As you learned in the previous section, sound waves change air pressure. These changes are the basis for recording sound with analogue or digital methods. Both methods require a microphone that translates the changes in air pressure into electrical signals.
In a dynamic microphone like the one shown above, sound waves enters through the microphone head, and the changing air pressure forces the diaphragm and metal coil to move back and forth past the magnet. This creates a varying voltage in the coil: an electrical signal. Analogue and digital recording methods process this signal in different ways.
Analogue recording methods store the electrical signal directly in some form of physical medium.
Analogue recording dates back to 1877 when Thomas Edison, creator of the lightbulb, invented a mechanical machine called the phonograph, which produced and recorded sound.

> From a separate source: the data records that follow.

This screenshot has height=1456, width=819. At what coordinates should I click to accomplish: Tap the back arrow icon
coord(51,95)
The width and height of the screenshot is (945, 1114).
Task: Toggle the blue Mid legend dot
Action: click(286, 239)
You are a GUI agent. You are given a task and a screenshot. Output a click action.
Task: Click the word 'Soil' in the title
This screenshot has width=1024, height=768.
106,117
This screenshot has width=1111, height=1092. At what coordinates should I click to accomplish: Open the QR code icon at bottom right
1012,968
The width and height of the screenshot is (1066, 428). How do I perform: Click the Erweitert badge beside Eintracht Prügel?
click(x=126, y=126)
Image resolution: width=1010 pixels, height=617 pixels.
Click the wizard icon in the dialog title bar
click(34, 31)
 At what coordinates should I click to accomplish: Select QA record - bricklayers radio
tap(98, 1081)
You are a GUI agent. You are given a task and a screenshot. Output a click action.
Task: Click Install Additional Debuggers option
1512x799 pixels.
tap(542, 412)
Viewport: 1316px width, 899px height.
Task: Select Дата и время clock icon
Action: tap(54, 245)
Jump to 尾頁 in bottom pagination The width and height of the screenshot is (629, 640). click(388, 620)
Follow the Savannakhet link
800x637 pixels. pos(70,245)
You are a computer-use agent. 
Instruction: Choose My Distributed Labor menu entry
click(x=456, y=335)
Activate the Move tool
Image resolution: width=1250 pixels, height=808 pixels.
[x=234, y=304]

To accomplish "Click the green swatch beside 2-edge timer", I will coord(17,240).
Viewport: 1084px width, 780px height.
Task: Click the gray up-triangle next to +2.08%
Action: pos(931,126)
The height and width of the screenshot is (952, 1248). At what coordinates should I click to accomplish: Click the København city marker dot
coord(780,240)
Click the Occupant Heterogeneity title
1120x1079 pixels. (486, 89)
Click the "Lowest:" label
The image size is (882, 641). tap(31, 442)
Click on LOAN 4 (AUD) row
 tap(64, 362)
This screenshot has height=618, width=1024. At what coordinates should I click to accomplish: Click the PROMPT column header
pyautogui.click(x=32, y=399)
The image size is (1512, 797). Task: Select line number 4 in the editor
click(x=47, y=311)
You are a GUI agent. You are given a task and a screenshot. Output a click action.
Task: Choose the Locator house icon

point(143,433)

Ten years later, Emile Berliner created the gramophone to improve upon the storage capability of the phonograph, which wore out its storage media very quickly. The storage medium Berliner invented was similar to a vinyl record!
These inventions could store sound recordings, but because storage media were physically changed during the recording process, the recordings were nearly impossible to edit. In addition, playing back sound also changed the storage media, so each storage medium was viable for only a limited number of playbacks before it was too damaged to read.
In the 20th century, Fritz Pfleumer’s invention, the magnetophone, overcame these limitations by using magnetic tape as a storage medium. The magnetophone encoded the electrical signals from the microphone via a process of magnetisation; reading the magnetic tape to play back sound did not damage the tape. In addition, tapes could be edited through the process of splicing: a metal blade cut the tape, and sections of tape are joined together.
An analogue sound recording is stored safely on a mechanical device, disk, or magnetic tape, and we can easily convert the analogue recording back into sound. Computers, however, don’t understand analogue and need another way to process sound.
In the electrical signal from a microphone, the voltage changes depending upon changes in air pressure (i.e. the sound waves). A computer converts these changes in voltage into a digital signal using an analogue-to-digital converter or ADC. And the digital signal is stored in the form of binary numbers.
Possible classroom project: you can easily create an ADC by adding a small chip to a Raspberry Pi.
The resulting binary numbers are available for the computer to:
Edit: no need to splice sections of tape anymore: the binary numbers can be directly manipulated (a variety of software programs let you do this very easily, e.g. Audacity)
Play back: sending the binary numbers directly to the loudspeaker would be like sending a stream of ‘loudspeaker on’ and ‘loudspeaker off’ commands — this would not be nice to listen to! So when you want to play sound back, the computer converts the binary numbers back to an analogue signal using a digital-to-analogue converter (DAC) before sending it to the loudspeaker.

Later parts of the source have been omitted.